» AIM
Starting at the line that contains "How do I perform: Tap Norris's" and ending at the line that contains "click(121, 624)", can you give those lines again with "pink" swapped for "purple" and nothing else changed?

» GIVEN DATA
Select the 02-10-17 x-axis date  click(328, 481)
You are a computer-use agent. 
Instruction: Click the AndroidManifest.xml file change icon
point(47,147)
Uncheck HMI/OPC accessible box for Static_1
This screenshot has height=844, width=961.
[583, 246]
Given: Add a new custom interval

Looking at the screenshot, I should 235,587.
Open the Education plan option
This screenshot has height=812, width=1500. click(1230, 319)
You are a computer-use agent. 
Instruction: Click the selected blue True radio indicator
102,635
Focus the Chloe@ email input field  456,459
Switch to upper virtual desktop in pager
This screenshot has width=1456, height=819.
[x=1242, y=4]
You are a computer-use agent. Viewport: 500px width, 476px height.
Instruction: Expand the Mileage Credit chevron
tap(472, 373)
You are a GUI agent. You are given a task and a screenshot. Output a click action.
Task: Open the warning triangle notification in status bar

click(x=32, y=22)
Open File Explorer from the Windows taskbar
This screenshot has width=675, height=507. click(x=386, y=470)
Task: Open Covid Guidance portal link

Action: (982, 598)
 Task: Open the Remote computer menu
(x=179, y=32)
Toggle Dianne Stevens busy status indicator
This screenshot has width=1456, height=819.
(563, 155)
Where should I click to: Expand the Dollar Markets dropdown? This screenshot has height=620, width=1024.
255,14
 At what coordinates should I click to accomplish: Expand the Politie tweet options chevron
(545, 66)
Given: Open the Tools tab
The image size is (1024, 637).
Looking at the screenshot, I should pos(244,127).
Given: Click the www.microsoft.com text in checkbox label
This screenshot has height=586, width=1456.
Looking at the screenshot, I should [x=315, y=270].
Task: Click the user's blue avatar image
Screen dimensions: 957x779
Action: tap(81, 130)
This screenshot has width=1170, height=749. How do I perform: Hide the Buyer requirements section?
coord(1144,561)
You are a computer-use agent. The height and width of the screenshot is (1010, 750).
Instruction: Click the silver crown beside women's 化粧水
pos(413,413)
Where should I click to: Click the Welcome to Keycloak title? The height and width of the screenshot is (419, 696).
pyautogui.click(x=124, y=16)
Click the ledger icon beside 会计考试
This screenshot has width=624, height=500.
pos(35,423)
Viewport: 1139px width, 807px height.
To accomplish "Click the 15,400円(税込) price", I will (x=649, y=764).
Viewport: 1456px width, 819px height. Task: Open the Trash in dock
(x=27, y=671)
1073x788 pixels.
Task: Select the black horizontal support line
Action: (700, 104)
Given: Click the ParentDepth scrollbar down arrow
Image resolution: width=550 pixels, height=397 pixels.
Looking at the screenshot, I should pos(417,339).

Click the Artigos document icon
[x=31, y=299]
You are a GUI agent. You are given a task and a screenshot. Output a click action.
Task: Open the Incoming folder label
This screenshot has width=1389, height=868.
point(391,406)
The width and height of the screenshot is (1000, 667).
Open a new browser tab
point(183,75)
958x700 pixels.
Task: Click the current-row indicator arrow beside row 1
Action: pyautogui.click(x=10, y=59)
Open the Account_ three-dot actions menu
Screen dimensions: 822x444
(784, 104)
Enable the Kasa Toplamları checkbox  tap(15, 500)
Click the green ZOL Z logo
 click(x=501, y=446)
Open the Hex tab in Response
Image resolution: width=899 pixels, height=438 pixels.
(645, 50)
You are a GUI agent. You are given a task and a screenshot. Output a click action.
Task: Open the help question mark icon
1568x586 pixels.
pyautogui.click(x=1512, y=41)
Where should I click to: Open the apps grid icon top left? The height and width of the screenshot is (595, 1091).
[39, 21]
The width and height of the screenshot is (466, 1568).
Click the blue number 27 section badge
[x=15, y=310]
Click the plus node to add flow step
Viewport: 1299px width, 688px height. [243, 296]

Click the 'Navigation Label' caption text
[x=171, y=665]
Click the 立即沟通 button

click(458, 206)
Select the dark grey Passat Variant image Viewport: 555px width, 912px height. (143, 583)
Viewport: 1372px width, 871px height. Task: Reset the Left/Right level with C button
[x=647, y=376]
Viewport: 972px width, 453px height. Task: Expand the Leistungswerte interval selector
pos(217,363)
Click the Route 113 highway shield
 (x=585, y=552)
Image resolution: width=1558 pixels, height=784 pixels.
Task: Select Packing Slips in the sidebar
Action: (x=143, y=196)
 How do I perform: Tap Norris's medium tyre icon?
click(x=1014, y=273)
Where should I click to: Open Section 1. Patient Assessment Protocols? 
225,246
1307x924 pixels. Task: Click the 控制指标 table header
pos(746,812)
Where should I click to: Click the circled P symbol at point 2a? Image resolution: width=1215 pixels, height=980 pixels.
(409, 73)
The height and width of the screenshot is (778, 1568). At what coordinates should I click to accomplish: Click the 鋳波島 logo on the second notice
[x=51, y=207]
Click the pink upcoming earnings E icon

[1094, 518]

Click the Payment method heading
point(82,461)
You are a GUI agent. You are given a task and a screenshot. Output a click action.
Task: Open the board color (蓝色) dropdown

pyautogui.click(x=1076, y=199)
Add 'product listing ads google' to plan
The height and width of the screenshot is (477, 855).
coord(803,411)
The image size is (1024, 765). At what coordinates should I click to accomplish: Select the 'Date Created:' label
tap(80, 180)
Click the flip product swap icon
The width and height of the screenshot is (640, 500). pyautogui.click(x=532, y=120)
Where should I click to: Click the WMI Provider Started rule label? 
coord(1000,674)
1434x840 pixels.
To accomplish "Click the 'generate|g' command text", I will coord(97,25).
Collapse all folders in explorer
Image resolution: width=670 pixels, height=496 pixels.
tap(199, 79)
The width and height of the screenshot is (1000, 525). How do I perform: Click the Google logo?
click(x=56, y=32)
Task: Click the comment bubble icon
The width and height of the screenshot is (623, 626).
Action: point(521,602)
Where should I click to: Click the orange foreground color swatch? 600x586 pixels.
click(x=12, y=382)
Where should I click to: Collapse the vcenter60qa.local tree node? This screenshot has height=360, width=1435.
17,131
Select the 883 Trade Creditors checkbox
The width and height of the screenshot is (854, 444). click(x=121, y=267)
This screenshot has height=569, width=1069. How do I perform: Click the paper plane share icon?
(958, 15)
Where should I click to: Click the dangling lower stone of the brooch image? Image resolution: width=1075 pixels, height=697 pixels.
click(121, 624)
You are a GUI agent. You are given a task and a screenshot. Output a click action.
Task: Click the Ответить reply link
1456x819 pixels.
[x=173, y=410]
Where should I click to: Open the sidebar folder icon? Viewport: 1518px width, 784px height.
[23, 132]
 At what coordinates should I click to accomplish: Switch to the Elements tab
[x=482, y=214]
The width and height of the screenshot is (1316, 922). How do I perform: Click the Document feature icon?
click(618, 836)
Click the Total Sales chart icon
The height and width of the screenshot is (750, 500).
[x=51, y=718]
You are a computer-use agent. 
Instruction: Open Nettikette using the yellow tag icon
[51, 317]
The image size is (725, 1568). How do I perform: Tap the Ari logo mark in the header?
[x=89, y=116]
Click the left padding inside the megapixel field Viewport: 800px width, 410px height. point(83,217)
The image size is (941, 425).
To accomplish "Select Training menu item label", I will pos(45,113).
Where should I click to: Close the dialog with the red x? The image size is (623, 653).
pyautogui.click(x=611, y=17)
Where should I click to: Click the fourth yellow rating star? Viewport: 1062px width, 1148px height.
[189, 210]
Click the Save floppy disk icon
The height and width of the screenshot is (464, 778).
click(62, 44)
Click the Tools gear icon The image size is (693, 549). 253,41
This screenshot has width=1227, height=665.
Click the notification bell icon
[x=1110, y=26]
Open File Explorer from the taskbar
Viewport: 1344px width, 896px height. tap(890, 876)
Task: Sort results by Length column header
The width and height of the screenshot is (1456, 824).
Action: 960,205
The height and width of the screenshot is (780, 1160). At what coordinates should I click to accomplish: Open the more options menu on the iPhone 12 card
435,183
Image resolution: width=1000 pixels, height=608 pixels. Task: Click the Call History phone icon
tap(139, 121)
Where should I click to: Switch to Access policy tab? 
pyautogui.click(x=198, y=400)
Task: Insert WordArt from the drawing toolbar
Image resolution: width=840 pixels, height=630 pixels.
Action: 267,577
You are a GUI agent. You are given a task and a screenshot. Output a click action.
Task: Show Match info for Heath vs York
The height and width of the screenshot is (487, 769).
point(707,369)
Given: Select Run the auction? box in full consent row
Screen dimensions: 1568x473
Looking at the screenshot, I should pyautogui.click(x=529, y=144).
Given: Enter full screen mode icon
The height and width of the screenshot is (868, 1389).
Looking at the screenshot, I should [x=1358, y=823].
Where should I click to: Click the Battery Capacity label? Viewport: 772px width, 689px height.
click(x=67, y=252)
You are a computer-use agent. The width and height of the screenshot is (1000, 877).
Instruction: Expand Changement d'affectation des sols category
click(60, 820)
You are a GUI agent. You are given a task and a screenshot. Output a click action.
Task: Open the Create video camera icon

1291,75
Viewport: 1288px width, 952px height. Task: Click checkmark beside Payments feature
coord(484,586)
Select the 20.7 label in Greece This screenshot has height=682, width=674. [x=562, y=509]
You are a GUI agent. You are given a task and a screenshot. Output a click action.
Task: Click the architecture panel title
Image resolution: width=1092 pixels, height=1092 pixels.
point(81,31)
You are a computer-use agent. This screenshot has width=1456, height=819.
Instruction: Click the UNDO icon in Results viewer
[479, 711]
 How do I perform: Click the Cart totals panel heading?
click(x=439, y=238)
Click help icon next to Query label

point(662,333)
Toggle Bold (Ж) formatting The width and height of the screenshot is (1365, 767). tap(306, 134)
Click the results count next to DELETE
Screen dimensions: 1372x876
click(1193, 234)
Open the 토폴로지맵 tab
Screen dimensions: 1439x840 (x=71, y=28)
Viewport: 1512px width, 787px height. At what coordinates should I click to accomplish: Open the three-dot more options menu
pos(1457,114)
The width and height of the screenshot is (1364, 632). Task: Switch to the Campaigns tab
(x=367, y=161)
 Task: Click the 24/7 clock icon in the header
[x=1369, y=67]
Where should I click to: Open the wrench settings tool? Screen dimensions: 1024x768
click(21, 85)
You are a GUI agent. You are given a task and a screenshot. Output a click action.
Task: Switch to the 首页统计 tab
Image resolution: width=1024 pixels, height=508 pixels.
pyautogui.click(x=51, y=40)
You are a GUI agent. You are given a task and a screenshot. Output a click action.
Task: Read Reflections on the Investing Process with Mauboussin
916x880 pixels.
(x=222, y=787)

» ANSWER TO THIS TASK
 How do I perform: Tap Norris's medium tyre icon?
click(x=1014, y=273)
Where should I click to: Open Section 1. Patient Assessment Protocols? 
225,246
1307x924 pixels. Task: Click the 控制指标 table header
pos(746,812)
Where should I click to: Click the circled P symbol at point 2a? Image resolution: width=1215 pixels, height=980 pixels.
(409, 73)
The height and width of the screenshot is (778, 1568). At what coordinates should I click to accomplish: Click the 鋳波島 logo on the second notice
[x=51, y=207]
Click the purple upcoming earnings E icon

[1094, 518]

Click the Payment method heading
point(82,461)
You are a GUI agent. You are given a task and a screenshot. Output a click action.
Task: Open the board color (蓝色) dropdown

pyautogui.click(x=1076, y=199)
Add 'product listing ads google' to plan
The height and width of the screenshot is (477, 855).
coord(803,411)
The image size is (1024, 765). At what coordinates should I click to accomplish: Select the 'Date Created:' label
tap(80, 180)
Click the flip product swap icon
The width and height of the screenshot is (640, 500). pyautogui.click(x=532, y=120)
Where should I click to: Click the WMI Provider Started rule label? 
coord(1000,674)
1434x840 pixels.
To accomplish "Click the 'generate|g' command text", I will coord(97,25).
Collapse all folders in explorer
Image resolution: width=670 pixels, height=496 pixels.
tap(199, 79)
The width and height of the screenshot is (1000, 525). How do I perform: Click the Google logo?
click(x=56, y=32)
Task: Click the comment bubble icon
The width and height of the screenshot is (623, 626).
Action: point(521,602)
Where should I click to: Click the orange foreground color swatch? 600x586 pixels.
click(x=12, y=382)
Where should I click to: Collapse the vcenter60qa.local tree node? This screenshot has height=360, width=1435.
17,131
Select the 883 Trade Creditors checkbox
The width and height of the screenshot is (854, 444). click(x=121, y=267)
This screenshot has height=569, width=1069. How do I perform: Click the paper plane share icon?
(958, 15)
Where should I click to: Click the dangling lower stone of the brooch image? Image resolution: width=1075 pixels, height=697 pixels.
click(121, 624)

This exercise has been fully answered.